Baca: Jokowi Mau Stop Impor Aspal, Energy Watch: Perusahaan Cari yang Paling Murah
Pada Januari-September 2022 nilai impor tertinggi terjadi pada bahan baku penolong yaitu sebesar US$ 138,46 miliar. “Sedangkan kenaikan tertinggi pada barang modal sebesar 32,17 persen serta impor bahan baku atau penolong ini menyumbang 77,14 persen dari total impor Indonesia,” ucap dia.
Sementara, peningkatan impor komoditas nonmigas terbesar terjadi pada logam mulia dan perhiasan atau permata dengan kode HS 71. “Impor logam mulia dan perhiasan atau permata bertambah sebesar US$ 182,5 juta atau meningkat 50,37 persen. Berdasarkan negara asal barang peningkatan terbesar berasal dari Singapura, Tiongkok, dan Afrika Selatan,” ujar dia.
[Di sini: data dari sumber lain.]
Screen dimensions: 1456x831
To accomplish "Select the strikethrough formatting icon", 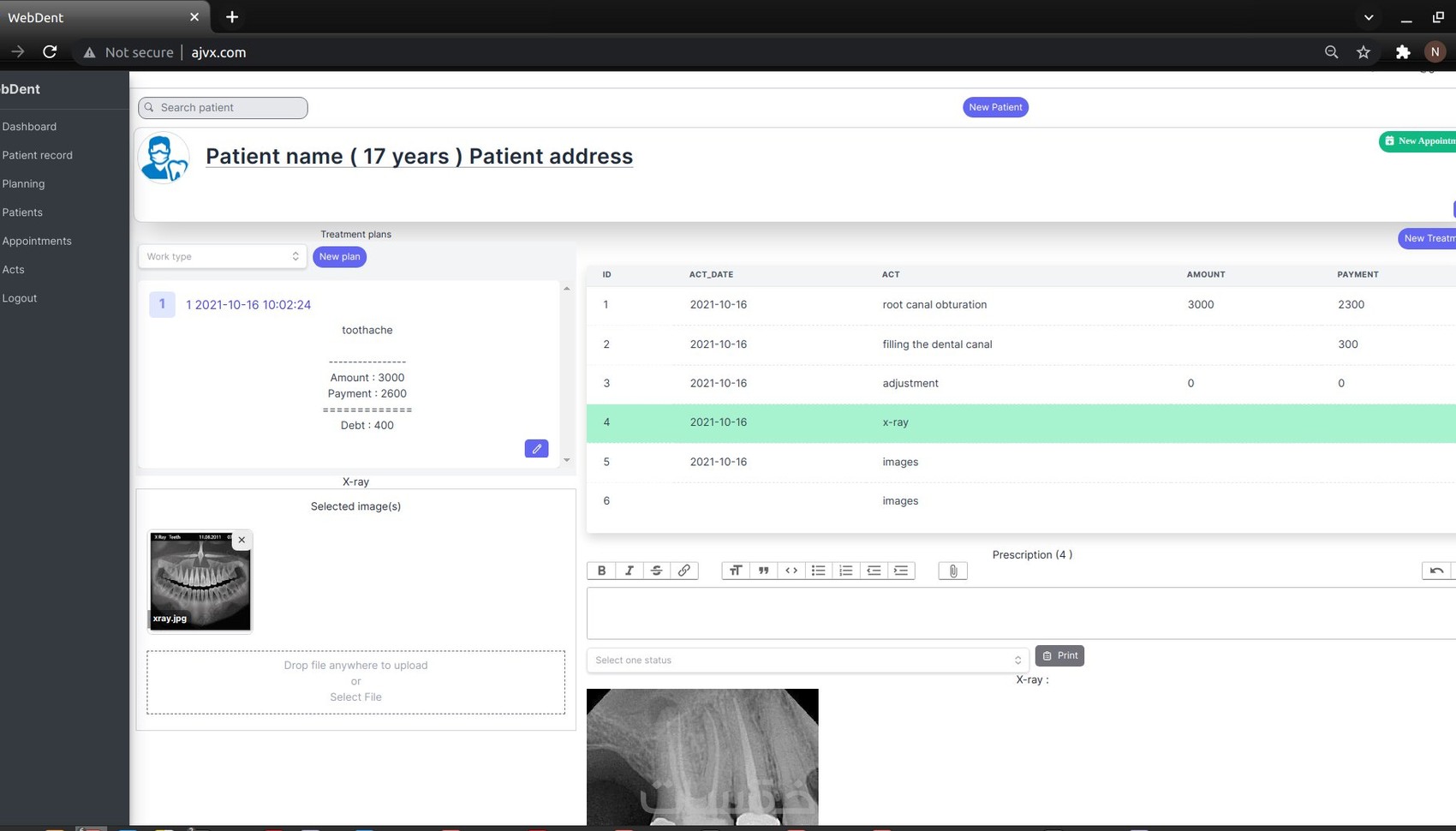I will coord(657,570).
Adapun untuk penurunan impor komoditas nonmigas terbesar, BPS mencatat, terjadi pada komoditas besi dan baja atau HS 72 sebesar US$ 342,2 juta atau turun sebesar 25,57 persen. Berdasarkan negara asal barang penurunan terbesar ini sebagian besar berasal dari Tiongkok, Afrika Selatan, dan Jepang.
Sementara, jika melihat negara dengan peningkatan impor nonmigas terbesar ada 5 negara yakni Brazil, Hungaria, Bulgaria, Singapura, dan Italia. Peningkatan impor nonmigas terbesar dari Brazil meningkat US$ 77,2 juta atau meningkat 23,63 persen.
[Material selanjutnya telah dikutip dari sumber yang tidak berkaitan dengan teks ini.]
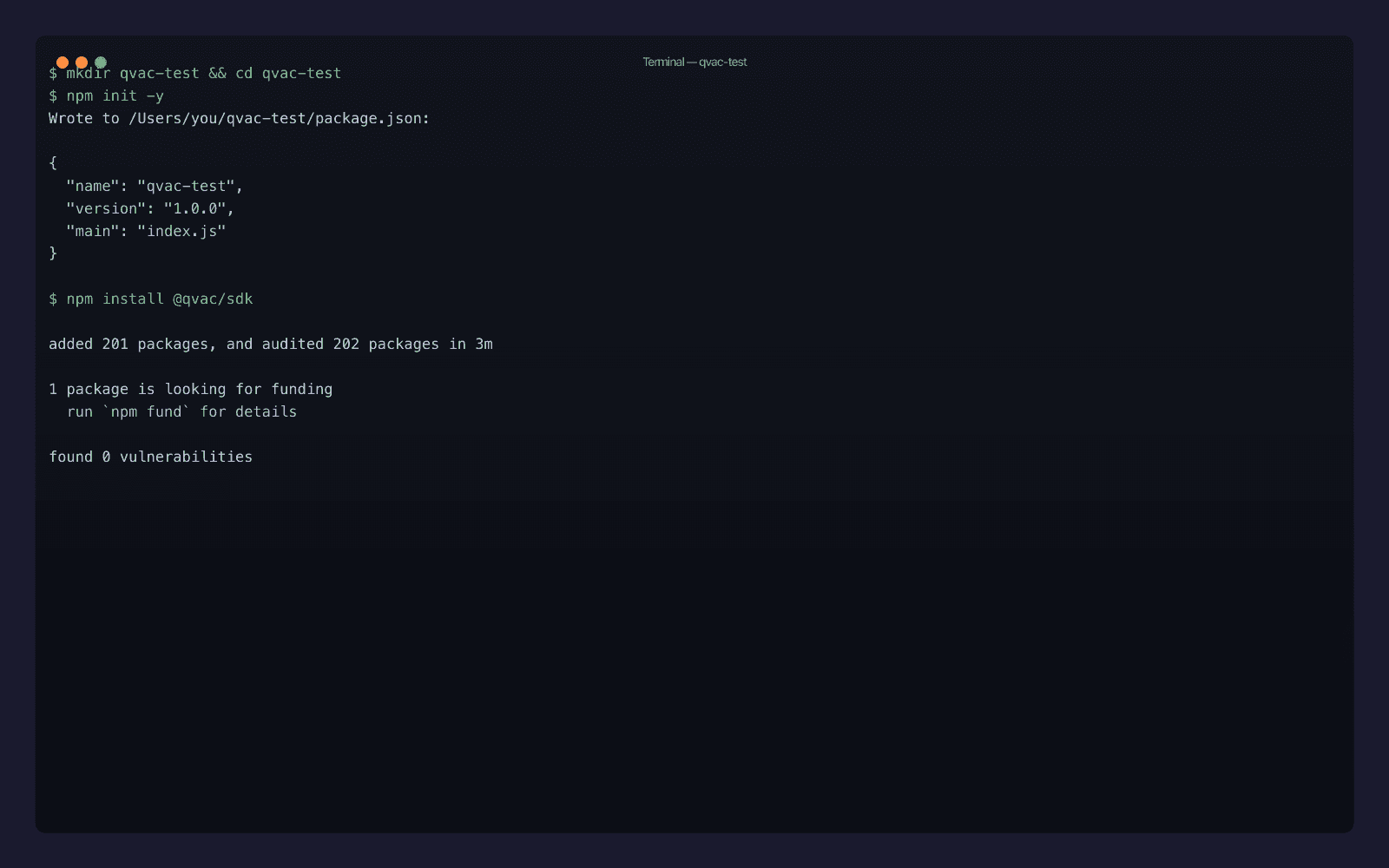The image size is (1389, 868).
Task: Click the package.json file path text
Action: 278,118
“Dengan peningkatan terbesar untuk komoditas ampas dan sisa industri makanan atau HS 23. Kemudian biji logam perak dan abu atau HS 26 serta produk farmasi atau HS 30,” ucap Setianto.
Setianto menuturkan juga ada 5 negara dengan penurunan impor nonmigas terbesar itu terjadi impor dari Tiongkok, Jepang, Korea Selatan, India, dan Afrika Selatan. Penurunan impor nonmigas terbesar dari Tiongkok sebesar US$ 883,3 juta atau turun 13,44 persen.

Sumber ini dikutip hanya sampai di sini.